Others comment that most primitive societies have coming of age rituals for young men and that even historically one sees disorderly gangs occurring in situations where such does not exist/satisfy.
My own take on it is that one needn't appeal to hormones but merely the mechanics of birth and reproduction.
I think this is an issue that women, especially feminists, should participate in wholeheartedly and generously, for all kinds of reasons. My most pressing reason is that I have boy children, and I care deeply about their presents and futures. The weeks of school shooting and threats that we've been through have caused me a lot of anxiety. Sometimes I wonder how I will cope with the teenage years, but since I have a couple of really good single mother models who have raised wonderful pro-feminist young men, I think I'll be OK - as long as I keep paying attention.
But I only vaguely understand what you're referring to with regard to the mechanics of birth and reproduction. Is this another way of saying "men have womb envy"? Or: "women are involved in life-giving activities and men take care of the activities of death" - ?
If it is, that really doesn't do it for me. You don't need to be sans utérus to feel existential despair or self-worthlessness. Women, even ones who've had children, can feel it too, and can be every bit as destructive about it - though it might play out in subtler ways.
Just as an example, I caught an article about cosmetic surgery in the NYTimes yesterday, and the last few paragraphs carried a pretty good explanation as to why a woman would submit her body to all kinds of unnecessary and damaging surgeries.
At its most extreme, this craze for plastic surgery is more than a display of culturally conditioned self-hatred. It is, rather, a current manifestation of female masochism — a sister compulsion to anorexia, bulimia, cutting and excessive tattooing and piercing. Here ritual, aesthetics, theatrics and exhibitionism are ceremonious enactments of self-annihilation in the hope of transcendence (if you’re a romantic) or escape (if you’re a realist).
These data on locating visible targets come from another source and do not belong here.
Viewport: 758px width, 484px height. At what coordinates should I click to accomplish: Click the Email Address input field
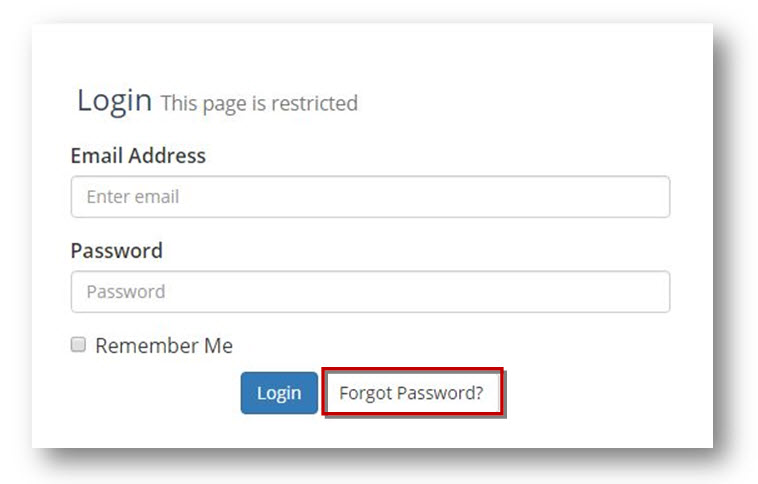370,197
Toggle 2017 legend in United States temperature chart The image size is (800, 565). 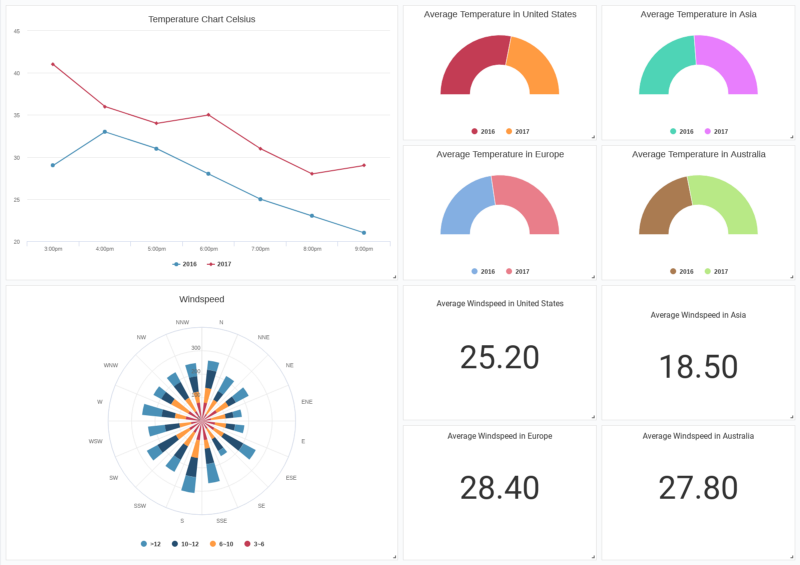(x=516, y=131)
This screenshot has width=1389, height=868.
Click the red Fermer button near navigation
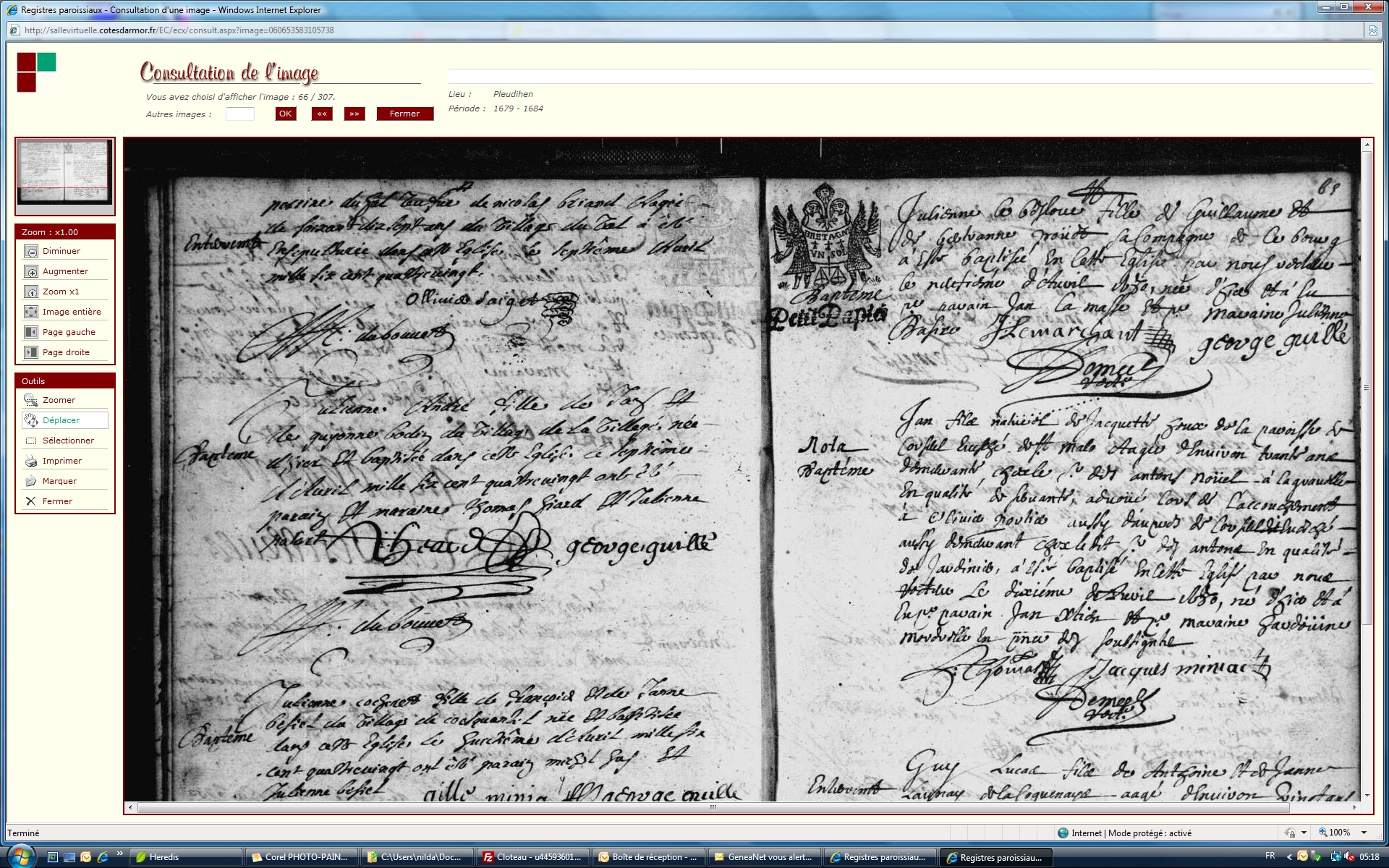tap(404, 114)
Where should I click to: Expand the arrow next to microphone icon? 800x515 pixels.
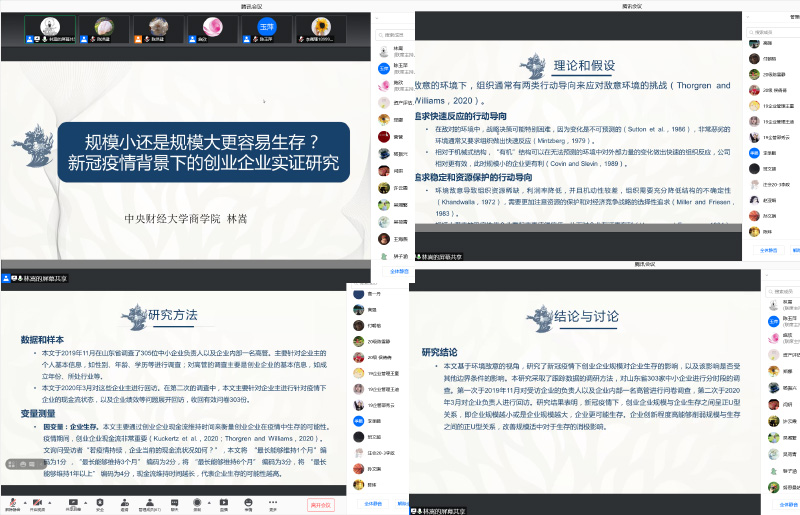24,500
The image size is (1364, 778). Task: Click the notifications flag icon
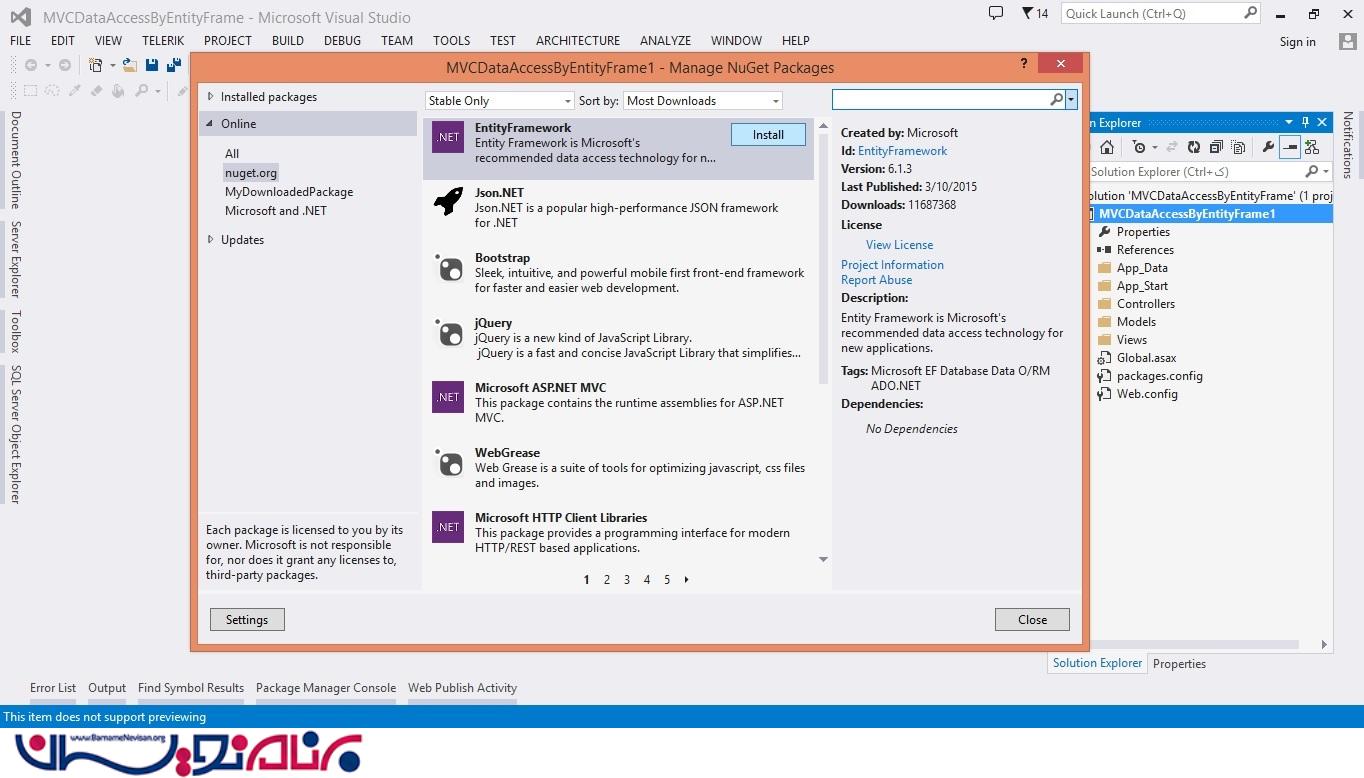[x=1028, y=13]
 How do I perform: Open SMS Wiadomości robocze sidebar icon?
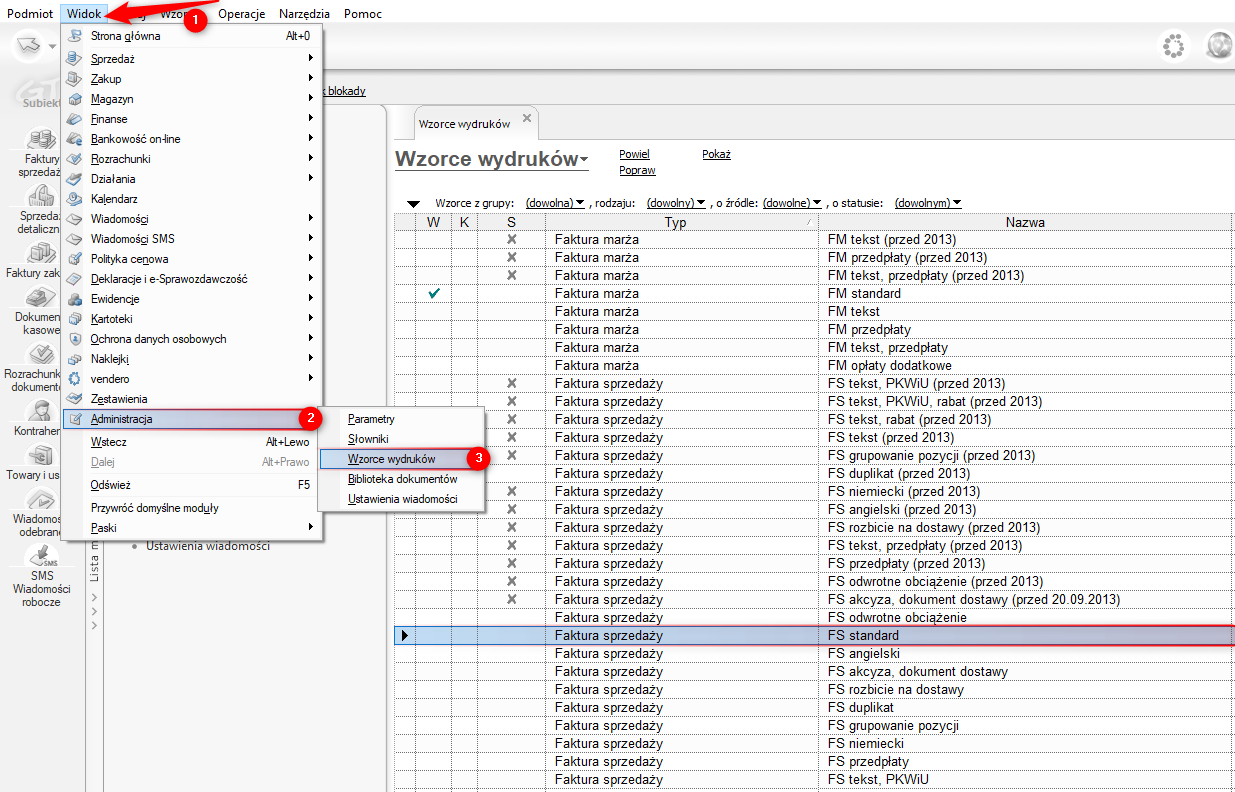40,557
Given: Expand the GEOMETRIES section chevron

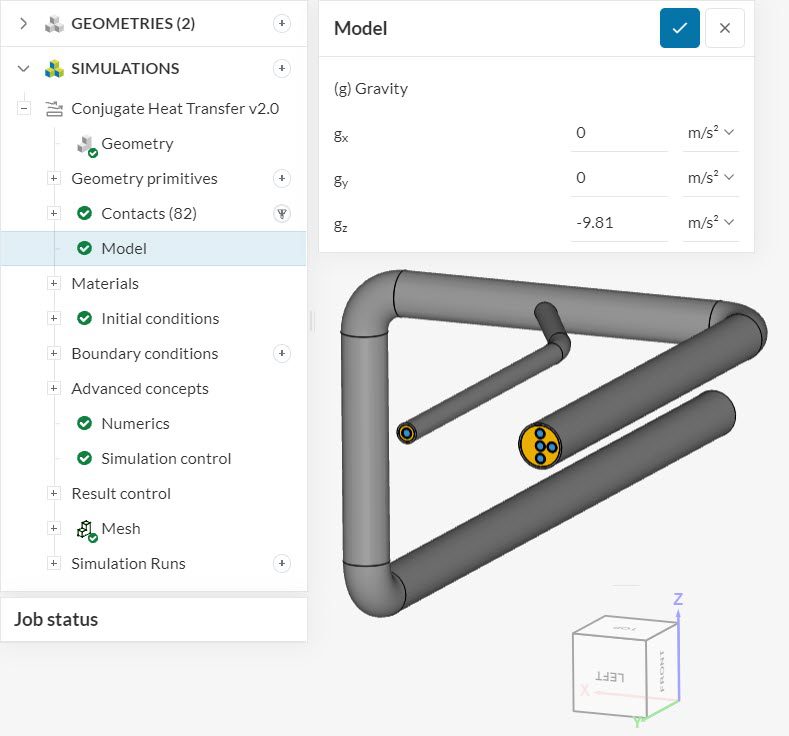Looking at the screenshot, I should tap(24, 23).
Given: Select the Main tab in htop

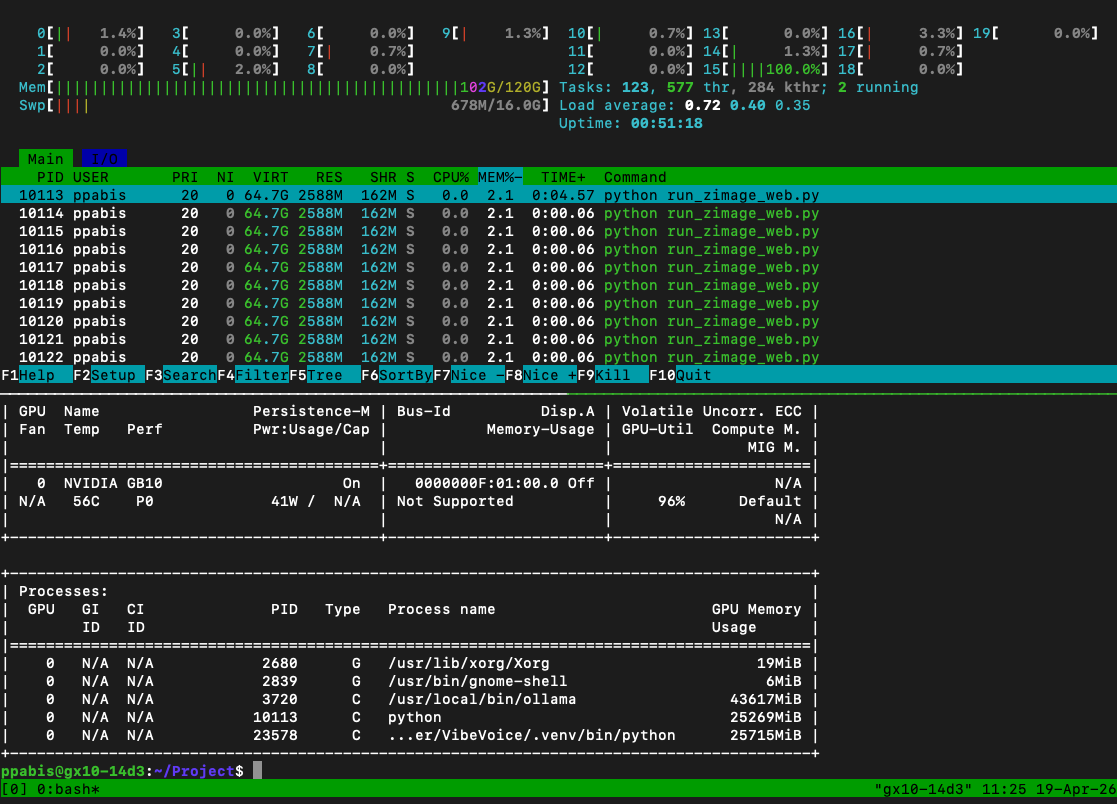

These are death and resurrection exercises. Self-loathing, on the other hand, keeps you firmly in the eternal hell of the here and now.
*snip*
Asked if she ever considered a career, Mrs. X, the film-colony wife, replies: “No, because I was never going to be that good at anything. Or at least I was never going to be so good at anything that I would have made a difference.” The disguise of a woman who has sewn, injected and scraped her surface into a masked carapace is only a distraction from her profound, perhaps unconscious sadness. Here the pathos in the Bride of Frankenstein’s agonized cinematic scream finds a brand-new face.
LinkI apologize to have brought this around to women's experience even in this forum, but my intent is to show that we have more in common than what divides us.
When I see my son going through stuff in school and then trying to work it out in his head, I often think 'oh god, I can totally understand why you feel the way you do, and I can remember feeling just as frustrated and powerless." I get to see some different dynamics (or maybe the same dynamics from a different perspective) because he is a boy, but the feelings and motivations are essentially the same ones I felt at his age.